| EXERCISE INPUTS |
= = = = =
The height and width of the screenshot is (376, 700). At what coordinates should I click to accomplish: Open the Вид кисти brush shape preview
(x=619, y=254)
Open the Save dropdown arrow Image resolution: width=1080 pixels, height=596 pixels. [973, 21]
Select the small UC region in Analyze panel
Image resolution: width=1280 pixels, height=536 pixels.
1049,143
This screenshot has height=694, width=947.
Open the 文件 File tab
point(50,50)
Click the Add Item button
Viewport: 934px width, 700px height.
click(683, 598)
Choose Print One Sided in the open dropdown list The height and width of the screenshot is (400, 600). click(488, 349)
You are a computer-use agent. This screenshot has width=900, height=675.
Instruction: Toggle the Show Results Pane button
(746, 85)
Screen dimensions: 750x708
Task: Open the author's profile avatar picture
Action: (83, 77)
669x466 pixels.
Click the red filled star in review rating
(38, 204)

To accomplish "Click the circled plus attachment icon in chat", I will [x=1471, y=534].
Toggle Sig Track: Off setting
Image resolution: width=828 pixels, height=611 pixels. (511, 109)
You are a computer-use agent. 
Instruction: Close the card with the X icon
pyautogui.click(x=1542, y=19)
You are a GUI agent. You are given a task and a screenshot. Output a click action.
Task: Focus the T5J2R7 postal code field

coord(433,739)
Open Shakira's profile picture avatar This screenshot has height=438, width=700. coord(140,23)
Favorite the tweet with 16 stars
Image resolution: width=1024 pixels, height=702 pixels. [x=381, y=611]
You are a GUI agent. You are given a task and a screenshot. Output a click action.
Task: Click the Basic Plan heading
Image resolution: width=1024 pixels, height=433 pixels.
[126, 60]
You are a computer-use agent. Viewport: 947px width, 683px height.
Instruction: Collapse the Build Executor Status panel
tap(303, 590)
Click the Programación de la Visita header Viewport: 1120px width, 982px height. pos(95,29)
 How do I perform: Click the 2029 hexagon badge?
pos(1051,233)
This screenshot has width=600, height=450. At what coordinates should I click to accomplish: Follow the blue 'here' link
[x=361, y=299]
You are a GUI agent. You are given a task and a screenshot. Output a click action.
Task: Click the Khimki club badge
= = = = =
| WHAT YOU NEED TO DO |
Print, exactly as written, the first line of the records above and each line after it until the line with "This screenshot has height=694, width=947.", which is printed too.

| RESULT |
The height and width of the screenshot is (376, 700). At what coordinates should I click to accomplish: Open the Вид кисти brush shape preview
(x=619, y=254)
Open the Save dropdown arrow Image resolution: width=1080 pixels, height=596 pixels. [973, 21]
Select the small UC region in Analyze panel
Image resolution: width=1280 pixels, height=536 pixels.
1049,143
This screenshot has height=694, width=947.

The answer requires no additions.